Donald Trump, ex-presidente dos Estados Unidos, criou um novo órgão chamado Conselho de Paz, lançado oficialmente nesta quinta-feira (22) em Davos, na Suíça. O grupo tem como objetivo principal atuar na resolução de conflitos globais, uma iniciativa que já gera grande repercussão internacional.
A principal controvérsia em torno do Conselho de Paz reside na figura de sua liderança: o próprio Donald Trump. De acordo com a minuta da carta constitutiva do grupo, ele atuará como presidente por tempo indefinido, o que levanta questionamentos sobre a concentração de poder e a autoridade legal da entidade.
Especialistas e líderes mundiais já expressam preocupações sobre como o conselho se alinhará com a Carta das Nações Unidas e outras organizações internacionais, conforme informações divulgadas pela CNN, que obteve cópias dos documentos.
O que é o Conselho de Paz de Trump?
O Conselho de Paz foi concebido por Donald Trump para ser uma força na diplomacia global, focada na consolidação da paz. Sua criação em Davos, um palco de importantes discussões econômicas e políticas, sublinha a ambição de ter um papel significativo na cena internacional.
Apesar da proposta de atuar em conformidade com o direito internacional, ainda não há clareza sobre quais serão os instrumentos de execução ou a real autoridade legal que o conselho possuirá. Esta indefinição alimenta a incerteza sobre sua eficácia e legitimidade frente aos órgãos já estabelecidos.
Liderança indefinida e amplos poderes
Um dos pontos mais polêmicos do Conselho de Paz é a estrutura de sua presidência. A carta constitutiva estabelece que Donald Trump será o presidente do conselho por tempo indefinido, podendo permanecer no cargo mesmo após um eventual segundo mandato como chefe de Estado dos EUA.

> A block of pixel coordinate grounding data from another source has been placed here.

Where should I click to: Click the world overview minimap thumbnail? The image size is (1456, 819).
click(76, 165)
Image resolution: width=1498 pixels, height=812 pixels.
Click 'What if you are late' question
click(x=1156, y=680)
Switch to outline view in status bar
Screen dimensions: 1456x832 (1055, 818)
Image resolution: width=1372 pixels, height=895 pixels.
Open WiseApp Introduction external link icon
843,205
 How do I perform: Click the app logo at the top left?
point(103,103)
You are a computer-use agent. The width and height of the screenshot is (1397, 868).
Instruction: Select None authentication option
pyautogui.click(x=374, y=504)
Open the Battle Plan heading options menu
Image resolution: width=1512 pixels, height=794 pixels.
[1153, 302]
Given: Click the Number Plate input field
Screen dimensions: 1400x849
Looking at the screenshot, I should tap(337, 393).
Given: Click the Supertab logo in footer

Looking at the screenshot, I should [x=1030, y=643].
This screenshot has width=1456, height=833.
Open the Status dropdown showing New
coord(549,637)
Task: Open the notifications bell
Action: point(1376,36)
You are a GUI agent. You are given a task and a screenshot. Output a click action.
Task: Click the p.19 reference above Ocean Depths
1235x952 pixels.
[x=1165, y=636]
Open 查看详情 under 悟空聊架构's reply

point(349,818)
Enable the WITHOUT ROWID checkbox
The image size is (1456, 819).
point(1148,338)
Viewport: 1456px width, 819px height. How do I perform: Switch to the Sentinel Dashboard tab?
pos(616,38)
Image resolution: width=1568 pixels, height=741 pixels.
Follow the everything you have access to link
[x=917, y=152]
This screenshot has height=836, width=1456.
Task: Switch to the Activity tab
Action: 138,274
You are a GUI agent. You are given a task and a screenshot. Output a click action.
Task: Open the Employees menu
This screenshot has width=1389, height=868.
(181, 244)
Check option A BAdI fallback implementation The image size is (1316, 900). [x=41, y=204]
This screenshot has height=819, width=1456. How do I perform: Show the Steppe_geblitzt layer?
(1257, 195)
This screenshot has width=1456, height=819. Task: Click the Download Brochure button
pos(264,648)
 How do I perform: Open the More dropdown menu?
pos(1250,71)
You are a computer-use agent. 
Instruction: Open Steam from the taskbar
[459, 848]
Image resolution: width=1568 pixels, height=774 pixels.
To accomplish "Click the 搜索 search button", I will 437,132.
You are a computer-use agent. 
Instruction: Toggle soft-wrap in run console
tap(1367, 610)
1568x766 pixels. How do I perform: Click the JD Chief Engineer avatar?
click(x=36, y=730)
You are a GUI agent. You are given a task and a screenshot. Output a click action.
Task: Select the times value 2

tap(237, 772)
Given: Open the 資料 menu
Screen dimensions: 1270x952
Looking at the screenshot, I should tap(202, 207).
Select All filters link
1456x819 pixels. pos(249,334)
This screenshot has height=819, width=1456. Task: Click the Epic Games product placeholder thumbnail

Sua substituição só ocorreria em caso de “renúncia voluntária ou incapacidade, conforme determinado por voto unânime do Conselho Executivo”. Essa regra confere a Trump uma posição de poder duradoura e praticamente inabalável dentro da organização que ele mesmo criou.
Além da liderança vitalícia, o estatuto do conselho concede a Donald Trump amplos poderes executivos. Ele terá a capacidade de vetar decisões e, sujeito a algumas restrições, de destituir integrantes, o que reforça a centralização da autoridade em suas mãos.
Dúvidas e preocupações globais
A criação do Conselho de Paz e, em particular, a liderança de Donald Trump por tempo indefinido, têm gerado um debate intenso na comunidade internacional. Muitos se questionam sobre um possível “conflito” com a Carta da ONU e a sobreposição de funções com as Nações Unidas e outras instituições.
A principal preocupação é a de que esta nova estrutura possa levar a uma excessiva concentração de poder em uma única figura, sem os freios e contrapesos esperados em organismos internacionais. A falta de clareza sobre sua autoridade legal e como ele interagirá com as entidades existentes é um ponto de grande apreensão.
O Conselho Executivo para Gaza
Paralelamente ao Conselho de Paz, a Casa Branca também anunciou a formação de um Conselho Executivo para Gaza. Este grupo tem como objetivo apoiar uma administração palestina de transição na Faixa de Gaza, um território marcado por conflitos prolongados.
Apesar de compartilharem alguns integrantes, não está claro como o Conselho Executivo fundador do Conselho de Paz e o Conselho Executivo para Gaza operarão na prática, ou como suas ações se coordenarão para evitar redundâncias ou conflitos de interesse, especialmente em uma região tão sensível.